Your assignment: If a line below holds the word "Enviar", count it; then say how many such lines there are and nothing else.

(Beginning of Material shown)

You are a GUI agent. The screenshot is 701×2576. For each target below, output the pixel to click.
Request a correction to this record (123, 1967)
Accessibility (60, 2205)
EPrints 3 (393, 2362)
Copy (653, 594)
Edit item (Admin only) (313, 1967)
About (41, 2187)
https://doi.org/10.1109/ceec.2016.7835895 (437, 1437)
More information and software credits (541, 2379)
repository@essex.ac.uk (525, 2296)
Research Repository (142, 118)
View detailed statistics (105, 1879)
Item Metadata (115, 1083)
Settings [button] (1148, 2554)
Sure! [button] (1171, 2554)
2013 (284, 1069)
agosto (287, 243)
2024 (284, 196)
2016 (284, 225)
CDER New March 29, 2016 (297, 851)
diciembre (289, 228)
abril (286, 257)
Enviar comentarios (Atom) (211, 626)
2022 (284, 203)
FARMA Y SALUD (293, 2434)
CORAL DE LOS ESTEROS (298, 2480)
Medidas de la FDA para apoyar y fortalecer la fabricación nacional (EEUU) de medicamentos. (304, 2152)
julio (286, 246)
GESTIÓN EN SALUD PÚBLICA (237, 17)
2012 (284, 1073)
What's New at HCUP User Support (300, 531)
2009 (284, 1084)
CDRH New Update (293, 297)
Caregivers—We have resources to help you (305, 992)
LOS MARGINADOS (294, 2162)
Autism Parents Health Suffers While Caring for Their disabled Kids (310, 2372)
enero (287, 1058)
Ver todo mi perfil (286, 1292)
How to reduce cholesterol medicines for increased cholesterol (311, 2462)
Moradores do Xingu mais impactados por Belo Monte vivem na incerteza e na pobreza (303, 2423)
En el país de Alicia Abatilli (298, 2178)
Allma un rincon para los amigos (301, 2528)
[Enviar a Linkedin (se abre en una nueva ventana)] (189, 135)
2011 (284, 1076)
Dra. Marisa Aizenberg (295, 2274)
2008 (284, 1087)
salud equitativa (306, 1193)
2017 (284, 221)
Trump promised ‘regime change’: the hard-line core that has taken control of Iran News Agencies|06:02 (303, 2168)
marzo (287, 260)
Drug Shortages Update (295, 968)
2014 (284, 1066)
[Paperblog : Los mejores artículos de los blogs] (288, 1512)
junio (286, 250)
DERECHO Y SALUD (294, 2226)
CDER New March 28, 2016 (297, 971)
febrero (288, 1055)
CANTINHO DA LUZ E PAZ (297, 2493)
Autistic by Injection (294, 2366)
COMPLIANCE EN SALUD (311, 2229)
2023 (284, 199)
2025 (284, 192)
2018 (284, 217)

(End of Material shown)

Solution to this exercise: 2